HALSEY on 9/2/45

9-1-18

(found online {University of Michigan} ADMIRAL HALSEY’S STORY published in 1947 by the Curtis Publishing Company).

Halsey describes the events of September 2, 1945, aboard the battleship Missouri for the Signing of the   Documents of Surrender.   (excerpts)

. . . A table with the two sets of surrender documents stood on the starboard veranda deck. almost in the shadow of No. 2 turret, MacArthur and Nimitz took their places behind it, and I joined the line of Navy officers.   The ceremony opened with a short address by MacArthur, beautifully phrased and forcefully read.   His voice was clear and firm, but his hands shook with emotion.   When he had finished, he pointed to a chair at the opposite side of the table and almost spat out, “The representatives of the Imperial Japanese Staff will now come forward and sign!”     (My flag log records it thus: “0903.   Jap envoys were asked to sign.   They did.”)
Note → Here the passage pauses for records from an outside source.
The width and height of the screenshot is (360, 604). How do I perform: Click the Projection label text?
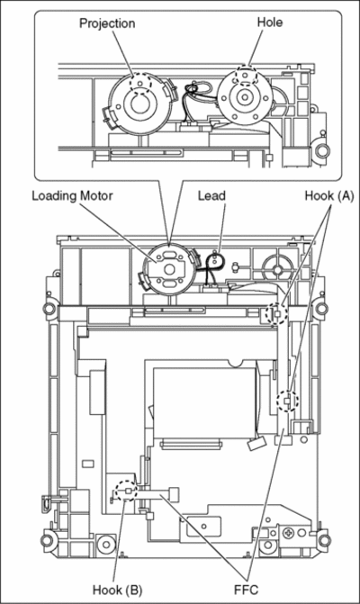click(x=107, y=23)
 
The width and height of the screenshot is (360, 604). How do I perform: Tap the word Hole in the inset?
click(x=269, y=22)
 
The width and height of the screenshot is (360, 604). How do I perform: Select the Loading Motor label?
click(x=72, y=195)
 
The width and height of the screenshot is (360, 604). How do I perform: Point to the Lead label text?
click(x=212, y=195)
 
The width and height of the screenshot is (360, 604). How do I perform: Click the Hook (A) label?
click(x=329, y=196)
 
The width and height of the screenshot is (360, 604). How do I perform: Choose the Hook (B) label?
click(x=117, y=590)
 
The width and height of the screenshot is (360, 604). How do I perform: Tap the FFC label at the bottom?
click(x=246, y=590)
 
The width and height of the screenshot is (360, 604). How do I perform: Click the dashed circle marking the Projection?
click(x=141, y=83)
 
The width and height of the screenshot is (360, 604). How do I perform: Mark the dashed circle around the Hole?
click(x=246, y=75)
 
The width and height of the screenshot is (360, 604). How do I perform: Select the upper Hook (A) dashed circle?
click(x=277, y=312)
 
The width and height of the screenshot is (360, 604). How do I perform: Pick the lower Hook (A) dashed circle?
click(x=288, y=401)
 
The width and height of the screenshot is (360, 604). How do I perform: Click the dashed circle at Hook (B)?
click(x=127, y=491)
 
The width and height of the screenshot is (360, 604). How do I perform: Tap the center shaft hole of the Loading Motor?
click(x=169, y=269)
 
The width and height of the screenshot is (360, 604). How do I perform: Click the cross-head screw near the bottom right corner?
click(x=288, y=533)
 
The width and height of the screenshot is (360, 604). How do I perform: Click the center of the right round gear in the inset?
click(x=244, y=98)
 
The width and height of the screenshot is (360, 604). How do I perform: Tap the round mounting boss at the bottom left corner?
click(x=48, y=540)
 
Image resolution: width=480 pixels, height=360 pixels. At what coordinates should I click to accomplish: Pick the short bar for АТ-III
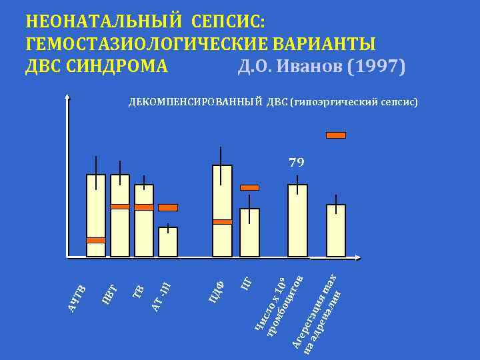[x=168, y=242]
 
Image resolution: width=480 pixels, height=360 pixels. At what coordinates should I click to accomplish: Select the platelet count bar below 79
[x=297, y=220]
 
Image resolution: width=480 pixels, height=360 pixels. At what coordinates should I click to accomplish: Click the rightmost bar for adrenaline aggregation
[x=336, y=230]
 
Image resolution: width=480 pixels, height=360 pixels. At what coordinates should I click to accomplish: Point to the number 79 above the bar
[x=297, y=162]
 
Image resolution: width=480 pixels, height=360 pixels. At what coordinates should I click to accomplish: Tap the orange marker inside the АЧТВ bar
[x=96, y=240]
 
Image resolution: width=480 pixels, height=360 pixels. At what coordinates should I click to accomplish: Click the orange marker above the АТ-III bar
[x=168, y=207]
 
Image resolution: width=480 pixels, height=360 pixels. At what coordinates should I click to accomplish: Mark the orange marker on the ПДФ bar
[x=222, y=221]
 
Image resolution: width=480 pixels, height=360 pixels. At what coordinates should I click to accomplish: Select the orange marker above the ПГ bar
[x=249, y=187]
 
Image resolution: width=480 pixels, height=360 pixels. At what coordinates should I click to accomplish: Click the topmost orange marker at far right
[x=336, y=135]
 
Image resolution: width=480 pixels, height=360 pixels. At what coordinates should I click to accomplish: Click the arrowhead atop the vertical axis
[x=68, y=97]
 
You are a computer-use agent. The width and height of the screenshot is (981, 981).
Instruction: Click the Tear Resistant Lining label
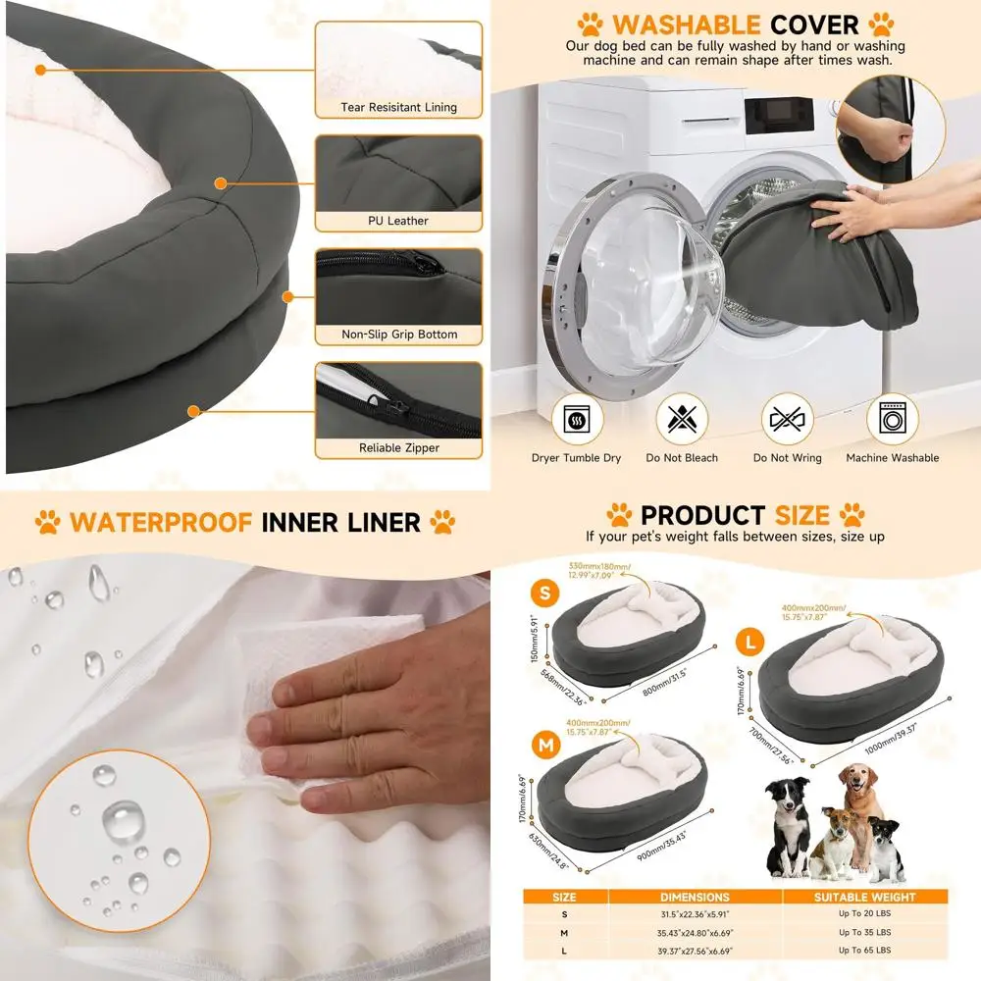pos(398,107)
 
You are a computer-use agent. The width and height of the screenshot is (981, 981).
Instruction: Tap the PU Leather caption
pos(398,221)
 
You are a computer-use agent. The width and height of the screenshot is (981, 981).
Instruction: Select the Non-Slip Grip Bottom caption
pos(398,335)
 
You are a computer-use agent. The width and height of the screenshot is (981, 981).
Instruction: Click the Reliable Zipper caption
pos(398,448)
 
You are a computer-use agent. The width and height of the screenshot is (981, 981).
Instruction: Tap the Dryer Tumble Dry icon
pos(576,420)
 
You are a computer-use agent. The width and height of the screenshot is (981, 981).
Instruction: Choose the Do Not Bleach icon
pos(681,420)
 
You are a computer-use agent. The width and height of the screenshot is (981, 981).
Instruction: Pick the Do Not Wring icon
pos(787,420)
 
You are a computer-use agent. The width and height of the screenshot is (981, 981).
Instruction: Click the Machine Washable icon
pos(893,420)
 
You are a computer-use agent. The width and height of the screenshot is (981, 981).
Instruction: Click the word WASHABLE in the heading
pos(686,25)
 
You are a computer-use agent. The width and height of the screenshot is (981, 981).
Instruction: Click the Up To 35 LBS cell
pos(864,932)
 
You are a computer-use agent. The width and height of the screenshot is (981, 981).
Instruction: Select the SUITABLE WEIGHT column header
pos(864,897)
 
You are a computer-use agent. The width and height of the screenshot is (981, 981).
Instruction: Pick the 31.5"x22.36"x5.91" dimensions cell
pos(695,914)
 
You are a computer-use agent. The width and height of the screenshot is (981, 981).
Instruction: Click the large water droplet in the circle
pos(123,819)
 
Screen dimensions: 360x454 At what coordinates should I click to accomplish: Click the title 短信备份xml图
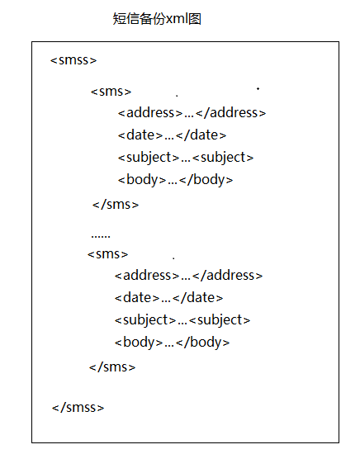pyautogui.click(x=157, y=19)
The Foreign Minister, Mamoru Shigemitsu, who was to sign for the Emperor, limped toward the table, leaning on a cane. He had lost his leg to a grenade thrown by a Korean in Shanghai; Nomura, later Ambassador to Washington, lost an eye at the same time . . . He took off his gloves and silk hat, sat down, dropped his cane, picked it up, fiddled with his hat and gloves, and shuffled the papers.   He pretended to be looking for a pen   –   an underling finally brought him one   –   but I felt certain that he was stalling for time, though God knows what he was trying to accomplish.   His performance made me so mad that when we returned to my cabin after the ceremony, I told MacArthur, “General, you nearly had a contretemps the morning.”
        “How’s that?” he asked.
        “When Shigemitsu was stalling out there, I wanted to slap him and tell him, ‘Sign, damn you! Sign!'”
        MacArthur said, “Why didn’t you?”

The second Jap, Gen. Yoshijiro Umezu, who was to sign for the Imperial General Staff, he did his job briskly; he didn’t even sit down for it.
        MacArthur was next, as Supreme Commander for the Allied Powers, then came their various representatives, led by Chester [Nimitz].   His war plans officer, Rear Adm. Forrest P. Sherman and I were invited to stand behind his chair while he signed.   Newsreels show MacArthur putting his arm around my shoulder at this moment and whispering to me, and many of my friends have asked what he was saying. Again we fell short of the solemn occasion.   MacArthur said, “Start ’em now.”
        I said, “Aye, aye, sir!”
        He was referring to a mass flight of 450 planes from TF 38, which we had ordered to orbit at a distance until we gave the word.   We passed it to them now, and they roared over the Missouri mast-high.